**What is needed**
The required answer is every line of the data containing the word "model".

**Listed records**
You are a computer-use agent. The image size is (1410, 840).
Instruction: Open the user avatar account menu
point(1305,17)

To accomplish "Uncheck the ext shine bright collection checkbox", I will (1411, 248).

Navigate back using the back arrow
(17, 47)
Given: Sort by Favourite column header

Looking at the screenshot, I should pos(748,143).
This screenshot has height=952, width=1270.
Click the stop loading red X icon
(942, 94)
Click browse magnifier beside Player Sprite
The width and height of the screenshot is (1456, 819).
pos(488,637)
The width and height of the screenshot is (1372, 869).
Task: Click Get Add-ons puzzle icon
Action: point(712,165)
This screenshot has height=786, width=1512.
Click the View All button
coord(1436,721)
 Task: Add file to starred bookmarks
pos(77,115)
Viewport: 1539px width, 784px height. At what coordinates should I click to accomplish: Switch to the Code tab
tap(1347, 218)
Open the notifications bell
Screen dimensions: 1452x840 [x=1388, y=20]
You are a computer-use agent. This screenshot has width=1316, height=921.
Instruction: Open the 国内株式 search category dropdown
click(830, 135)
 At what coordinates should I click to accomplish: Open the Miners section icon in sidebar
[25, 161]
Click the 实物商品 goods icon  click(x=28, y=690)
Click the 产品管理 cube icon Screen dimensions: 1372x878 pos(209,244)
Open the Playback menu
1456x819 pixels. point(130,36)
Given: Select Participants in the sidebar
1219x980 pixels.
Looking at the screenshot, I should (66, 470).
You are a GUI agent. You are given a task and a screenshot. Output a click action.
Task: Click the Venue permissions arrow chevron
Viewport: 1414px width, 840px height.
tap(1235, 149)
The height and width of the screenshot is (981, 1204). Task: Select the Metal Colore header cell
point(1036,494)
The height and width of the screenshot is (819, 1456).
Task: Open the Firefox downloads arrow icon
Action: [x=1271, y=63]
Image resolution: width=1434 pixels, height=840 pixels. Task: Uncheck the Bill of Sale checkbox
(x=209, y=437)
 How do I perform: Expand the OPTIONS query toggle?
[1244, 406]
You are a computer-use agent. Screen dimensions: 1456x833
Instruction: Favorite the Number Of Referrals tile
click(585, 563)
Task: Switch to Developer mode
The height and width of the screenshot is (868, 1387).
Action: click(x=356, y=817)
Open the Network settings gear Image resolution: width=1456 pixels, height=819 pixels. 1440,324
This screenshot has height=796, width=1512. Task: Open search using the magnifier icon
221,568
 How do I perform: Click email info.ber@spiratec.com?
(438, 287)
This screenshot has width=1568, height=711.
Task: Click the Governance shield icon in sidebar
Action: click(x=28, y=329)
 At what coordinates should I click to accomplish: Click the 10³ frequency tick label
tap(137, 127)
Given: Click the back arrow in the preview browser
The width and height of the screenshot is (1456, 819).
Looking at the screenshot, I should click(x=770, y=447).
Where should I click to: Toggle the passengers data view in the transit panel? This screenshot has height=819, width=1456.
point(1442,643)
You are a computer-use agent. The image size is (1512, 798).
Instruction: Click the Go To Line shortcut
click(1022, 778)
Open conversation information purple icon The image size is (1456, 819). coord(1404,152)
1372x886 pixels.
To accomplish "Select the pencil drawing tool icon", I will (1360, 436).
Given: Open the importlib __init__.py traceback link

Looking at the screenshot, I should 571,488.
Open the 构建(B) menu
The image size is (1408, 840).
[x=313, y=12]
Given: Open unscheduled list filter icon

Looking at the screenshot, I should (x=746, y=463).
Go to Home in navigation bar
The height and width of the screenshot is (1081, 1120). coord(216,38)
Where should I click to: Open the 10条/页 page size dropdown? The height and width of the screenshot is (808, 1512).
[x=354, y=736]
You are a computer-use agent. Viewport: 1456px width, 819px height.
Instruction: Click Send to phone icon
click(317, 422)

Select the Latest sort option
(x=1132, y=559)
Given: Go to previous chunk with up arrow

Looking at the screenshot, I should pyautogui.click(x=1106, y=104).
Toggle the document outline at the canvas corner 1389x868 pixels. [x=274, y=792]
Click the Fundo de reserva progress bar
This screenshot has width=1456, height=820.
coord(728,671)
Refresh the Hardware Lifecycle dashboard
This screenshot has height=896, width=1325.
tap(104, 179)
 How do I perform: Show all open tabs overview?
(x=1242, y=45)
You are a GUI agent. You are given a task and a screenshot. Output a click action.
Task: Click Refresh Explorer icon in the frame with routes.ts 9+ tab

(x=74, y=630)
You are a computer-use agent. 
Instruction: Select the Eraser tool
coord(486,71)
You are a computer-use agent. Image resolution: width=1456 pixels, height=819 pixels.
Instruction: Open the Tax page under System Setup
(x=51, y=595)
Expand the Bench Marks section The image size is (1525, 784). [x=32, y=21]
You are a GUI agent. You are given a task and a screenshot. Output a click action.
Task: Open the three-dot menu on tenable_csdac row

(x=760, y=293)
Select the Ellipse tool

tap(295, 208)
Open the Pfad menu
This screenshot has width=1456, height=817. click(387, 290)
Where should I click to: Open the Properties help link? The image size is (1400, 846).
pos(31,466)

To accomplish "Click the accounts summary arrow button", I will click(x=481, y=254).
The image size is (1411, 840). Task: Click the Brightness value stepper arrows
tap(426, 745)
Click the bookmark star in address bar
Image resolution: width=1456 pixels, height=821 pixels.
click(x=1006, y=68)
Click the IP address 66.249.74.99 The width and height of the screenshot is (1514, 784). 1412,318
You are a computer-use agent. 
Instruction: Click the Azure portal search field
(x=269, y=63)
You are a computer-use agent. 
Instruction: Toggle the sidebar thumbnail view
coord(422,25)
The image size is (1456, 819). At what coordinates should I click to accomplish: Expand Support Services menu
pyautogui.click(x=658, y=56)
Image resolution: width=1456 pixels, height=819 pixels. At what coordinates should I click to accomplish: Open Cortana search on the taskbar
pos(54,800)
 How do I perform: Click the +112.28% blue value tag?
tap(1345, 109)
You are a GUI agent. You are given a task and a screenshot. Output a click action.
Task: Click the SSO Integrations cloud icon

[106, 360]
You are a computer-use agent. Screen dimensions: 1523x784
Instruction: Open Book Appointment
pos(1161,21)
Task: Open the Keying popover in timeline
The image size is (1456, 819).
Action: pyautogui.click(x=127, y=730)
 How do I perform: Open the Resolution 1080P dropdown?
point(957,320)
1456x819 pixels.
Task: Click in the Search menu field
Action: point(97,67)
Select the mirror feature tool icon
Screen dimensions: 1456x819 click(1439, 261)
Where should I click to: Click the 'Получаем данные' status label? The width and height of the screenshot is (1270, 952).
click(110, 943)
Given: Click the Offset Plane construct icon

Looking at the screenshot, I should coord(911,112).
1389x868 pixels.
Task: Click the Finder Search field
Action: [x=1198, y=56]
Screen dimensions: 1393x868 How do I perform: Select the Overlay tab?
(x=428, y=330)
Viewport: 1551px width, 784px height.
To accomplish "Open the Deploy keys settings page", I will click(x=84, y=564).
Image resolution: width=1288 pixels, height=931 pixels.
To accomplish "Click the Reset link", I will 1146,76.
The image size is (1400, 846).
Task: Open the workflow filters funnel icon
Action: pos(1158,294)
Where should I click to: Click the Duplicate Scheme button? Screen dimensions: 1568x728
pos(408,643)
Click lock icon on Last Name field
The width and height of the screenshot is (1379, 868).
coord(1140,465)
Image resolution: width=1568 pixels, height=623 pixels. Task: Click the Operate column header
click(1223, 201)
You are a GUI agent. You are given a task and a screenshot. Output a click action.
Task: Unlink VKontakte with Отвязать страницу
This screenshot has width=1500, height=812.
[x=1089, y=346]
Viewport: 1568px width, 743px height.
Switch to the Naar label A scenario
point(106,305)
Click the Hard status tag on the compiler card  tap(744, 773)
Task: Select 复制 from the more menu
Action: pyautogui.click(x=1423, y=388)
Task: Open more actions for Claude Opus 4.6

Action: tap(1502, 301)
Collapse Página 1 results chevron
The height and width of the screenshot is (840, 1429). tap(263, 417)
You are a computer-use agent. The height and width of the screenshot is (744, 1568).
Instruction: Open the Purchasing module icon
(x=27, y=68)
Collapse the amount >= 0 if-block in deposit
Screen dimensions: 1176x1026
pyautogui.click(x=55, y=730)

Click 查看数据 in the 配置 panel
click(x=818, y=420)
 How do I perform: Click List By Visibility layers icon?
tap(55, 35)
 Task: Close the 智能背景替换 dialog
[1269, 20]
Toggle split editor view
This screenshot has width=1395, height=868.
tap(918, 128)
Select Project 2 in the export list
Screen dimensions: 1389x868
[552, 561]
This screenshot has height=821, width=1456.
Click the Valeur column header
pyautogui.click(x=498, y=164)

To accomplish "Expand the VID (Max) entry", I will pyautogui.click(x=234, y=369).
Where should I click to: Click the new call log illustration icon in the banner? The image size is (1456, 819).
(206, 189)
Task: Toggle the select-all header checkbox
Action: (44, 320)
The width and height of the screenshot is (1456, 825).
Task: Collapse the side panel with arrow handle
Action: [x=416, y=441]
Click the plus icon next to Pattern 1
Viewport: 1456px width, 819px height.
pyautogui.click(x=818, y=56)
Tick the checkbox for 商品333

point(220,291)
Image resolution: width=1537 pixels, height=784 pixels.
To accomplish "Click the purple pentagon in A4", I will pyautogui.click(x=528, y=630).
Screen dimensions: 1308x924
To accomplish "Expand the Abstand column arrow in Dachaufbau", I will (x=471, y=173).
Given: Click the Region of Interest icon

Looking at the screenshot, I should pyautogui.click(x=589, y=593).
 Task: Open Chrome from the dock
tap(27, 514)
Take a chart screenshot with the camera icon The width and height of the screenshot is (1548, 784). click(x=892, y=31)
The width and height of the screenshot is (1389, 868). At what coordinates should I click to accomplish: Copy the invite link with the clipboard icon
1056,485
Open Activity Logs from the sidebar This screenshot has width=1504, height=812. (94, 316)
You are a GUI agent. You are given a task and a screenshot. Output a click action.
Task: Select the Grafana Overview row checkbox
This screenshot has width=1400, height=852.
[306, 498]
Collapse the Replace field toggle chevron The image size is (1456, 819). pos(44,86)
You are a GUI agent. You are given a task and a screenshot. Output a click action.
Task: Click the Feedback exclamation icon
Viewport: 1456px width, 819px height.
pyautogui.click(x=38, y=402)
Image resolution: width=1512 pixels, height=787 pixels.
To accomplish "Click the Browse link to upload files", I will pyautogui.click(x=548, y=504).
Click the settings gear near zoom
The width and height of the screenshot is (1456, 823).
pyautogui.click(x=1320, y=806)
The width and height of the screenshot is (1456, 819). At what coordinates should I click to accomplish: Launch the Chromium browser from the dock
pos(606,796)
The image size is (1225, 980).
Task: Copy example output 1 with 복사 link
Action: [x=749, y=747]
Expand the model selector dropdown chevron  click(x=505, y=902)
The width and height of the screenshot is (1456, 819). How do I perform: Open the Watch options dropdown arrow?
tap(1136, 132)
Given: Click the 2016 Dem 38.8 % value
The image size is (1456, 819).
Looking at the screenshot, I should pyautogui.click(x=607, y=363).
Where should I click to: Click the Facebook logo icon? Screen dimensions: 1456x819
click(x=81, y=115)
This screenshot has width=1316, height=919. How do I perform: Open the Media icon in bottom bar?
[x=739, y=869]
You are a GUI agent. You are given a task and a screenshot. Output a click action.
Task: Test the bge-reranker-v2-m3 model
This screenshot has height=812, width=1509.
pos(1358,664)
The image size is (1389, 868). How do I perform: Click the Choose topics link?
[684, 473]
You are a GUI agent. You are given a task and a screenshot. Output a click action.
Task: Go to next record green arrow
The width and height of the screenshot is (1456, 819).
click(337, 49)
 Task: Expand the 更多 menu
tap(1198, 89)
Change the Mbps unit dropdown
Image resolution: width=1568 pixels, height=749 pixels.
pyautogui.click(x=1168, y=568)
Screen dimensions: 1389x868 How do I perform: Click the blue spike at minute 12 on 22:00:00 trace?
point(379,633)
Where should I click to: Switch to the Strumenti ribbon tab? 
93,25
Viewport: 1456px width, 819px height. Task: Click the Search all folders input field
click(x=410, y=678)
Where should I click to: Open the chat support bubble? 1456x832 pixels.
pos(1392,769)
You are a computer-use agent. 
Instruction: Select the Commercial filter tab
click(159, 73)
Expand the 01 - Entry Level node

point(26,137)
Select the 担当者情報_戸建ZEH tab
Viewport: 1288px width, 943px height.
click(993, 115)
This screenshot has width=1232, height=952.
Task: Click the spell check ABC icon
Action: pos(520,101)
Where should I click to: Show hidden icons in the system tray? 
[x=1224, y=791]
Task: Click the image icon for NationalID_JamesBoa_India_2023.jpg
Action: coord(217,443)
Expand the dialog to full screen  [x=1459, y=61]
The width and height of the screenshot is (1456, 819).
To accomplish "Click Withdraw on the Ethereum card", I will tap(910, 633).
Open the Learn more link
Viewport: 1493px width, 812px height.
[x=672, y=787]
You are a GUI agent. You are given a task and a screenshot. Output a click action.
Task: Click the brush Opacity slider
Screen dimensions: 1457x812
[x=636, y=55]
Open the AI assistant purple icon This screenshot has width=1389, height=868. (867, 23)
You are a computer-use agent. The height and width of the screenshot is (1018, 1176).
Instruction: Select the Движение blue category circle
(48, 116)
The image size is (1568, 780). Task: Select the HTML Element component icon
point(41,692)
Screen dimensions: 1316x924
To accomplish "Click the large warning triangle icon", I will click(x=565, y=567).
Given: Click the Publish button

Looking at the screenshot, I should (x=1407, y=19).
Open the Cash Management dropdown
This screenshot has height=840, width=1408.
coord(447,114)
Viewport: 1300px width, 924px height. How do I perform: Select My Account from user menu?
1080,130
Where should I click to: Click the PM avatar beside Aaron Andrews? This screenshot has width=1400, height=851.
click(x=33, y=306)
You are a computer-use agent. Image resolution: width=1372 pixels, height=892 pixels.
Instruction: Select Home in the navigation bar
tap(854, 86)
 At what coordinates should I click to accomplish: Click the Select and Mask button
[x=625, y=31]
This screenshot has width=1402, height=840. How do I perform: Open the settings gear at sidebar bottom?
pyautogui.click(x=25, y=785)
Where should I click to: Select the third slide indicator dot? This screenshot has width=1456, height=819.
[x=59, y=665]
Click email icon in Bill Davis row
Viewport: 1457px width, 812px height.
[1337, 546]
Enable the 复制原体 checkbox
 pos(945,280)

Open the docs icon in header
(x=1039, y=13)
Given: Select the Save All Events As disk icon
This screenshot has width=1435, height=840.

**Answer box**
Expand the model selector dropdown chevron  click(x=505, y=902)
Task: Test the bge-reranker-v2-m3 model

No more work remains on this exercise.